Task prompt:
Copy out the items again, starting at the line containing "576x441 pixels. Task: Click" and continuing through the last item. Omit the pictures from your copy.

━━ Records shown

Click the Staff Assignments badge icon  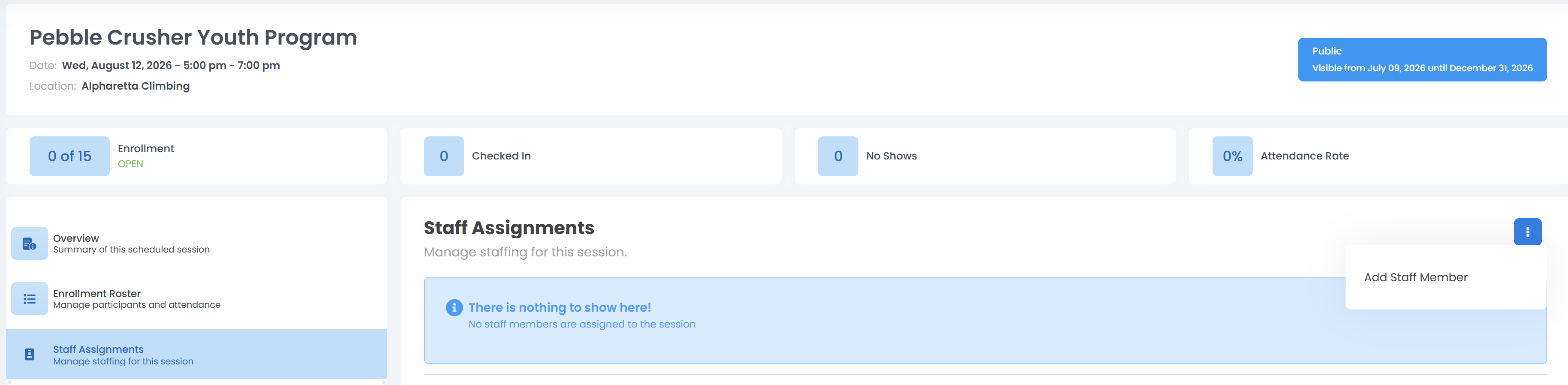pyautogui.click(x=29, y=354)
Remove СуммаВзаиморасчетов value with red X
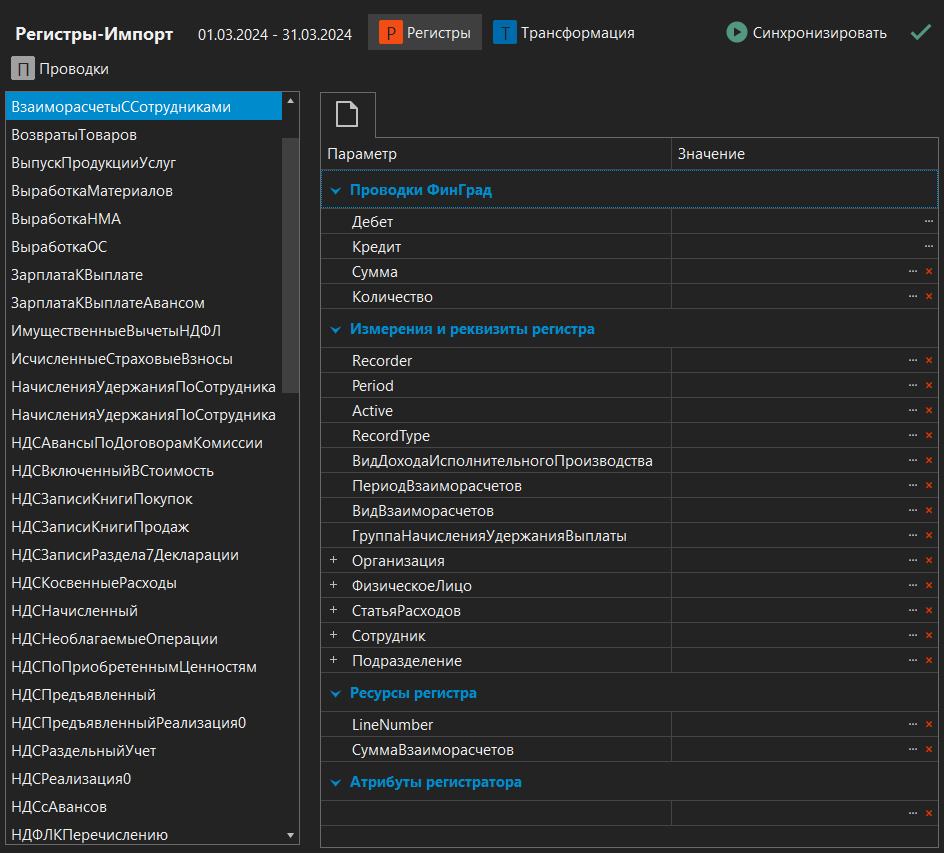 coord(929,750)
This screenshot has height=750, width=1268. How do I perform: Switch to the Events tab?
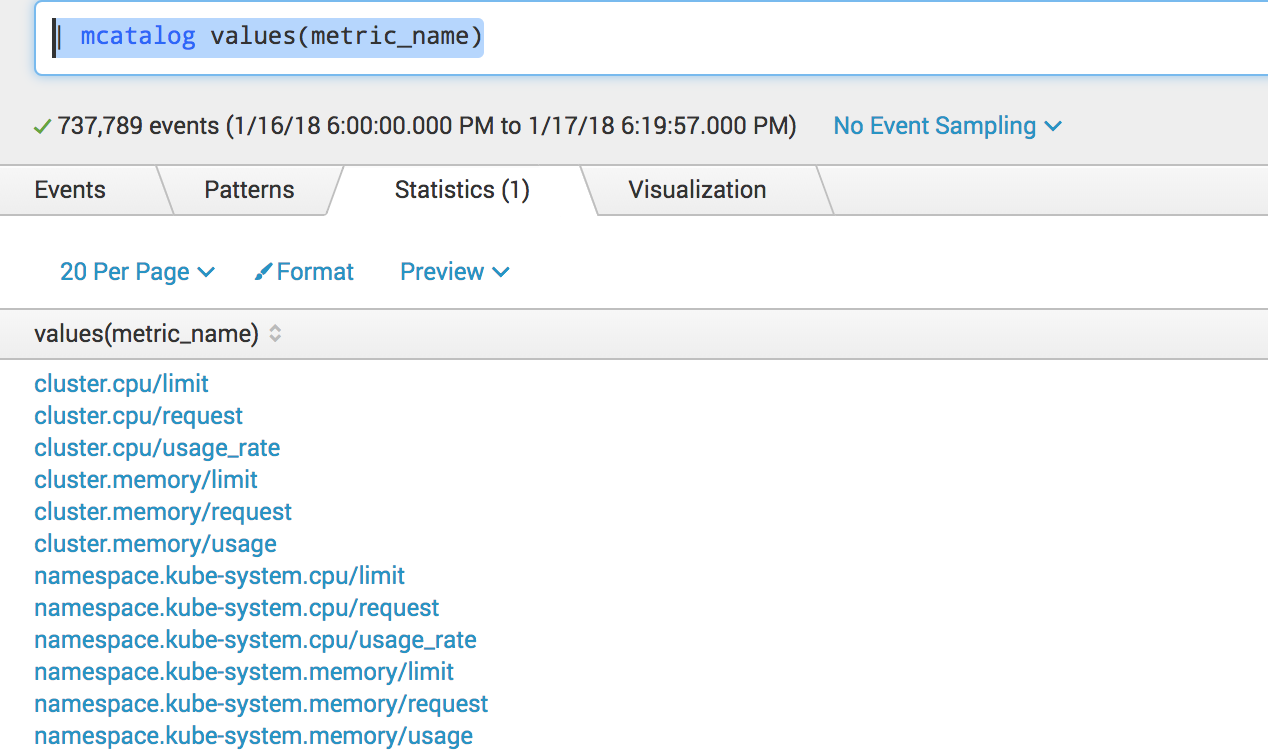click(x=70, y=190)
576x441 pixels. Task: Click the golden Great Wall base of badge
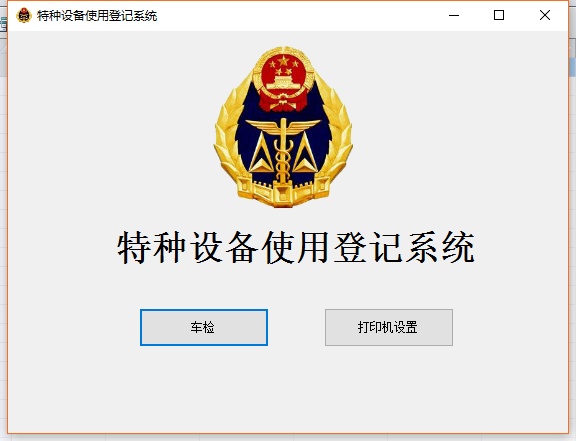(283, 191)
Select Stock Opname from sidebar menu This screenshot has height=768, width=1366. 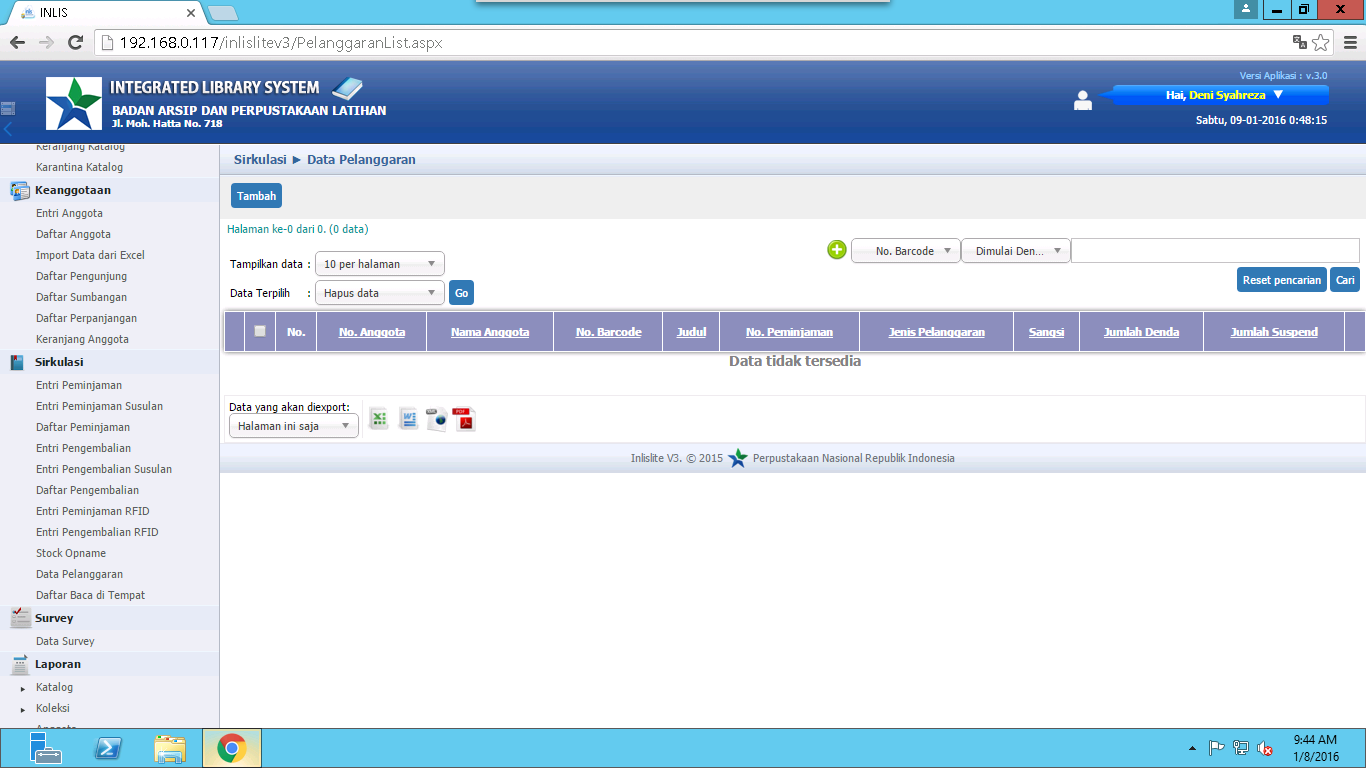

━━━━

The result:
576x441 pixels. Task: Click the golden Great Wall base of badge
(283, 191)
Select Stock Opname from sidebar menu This screenshot has height=768, width=1366. 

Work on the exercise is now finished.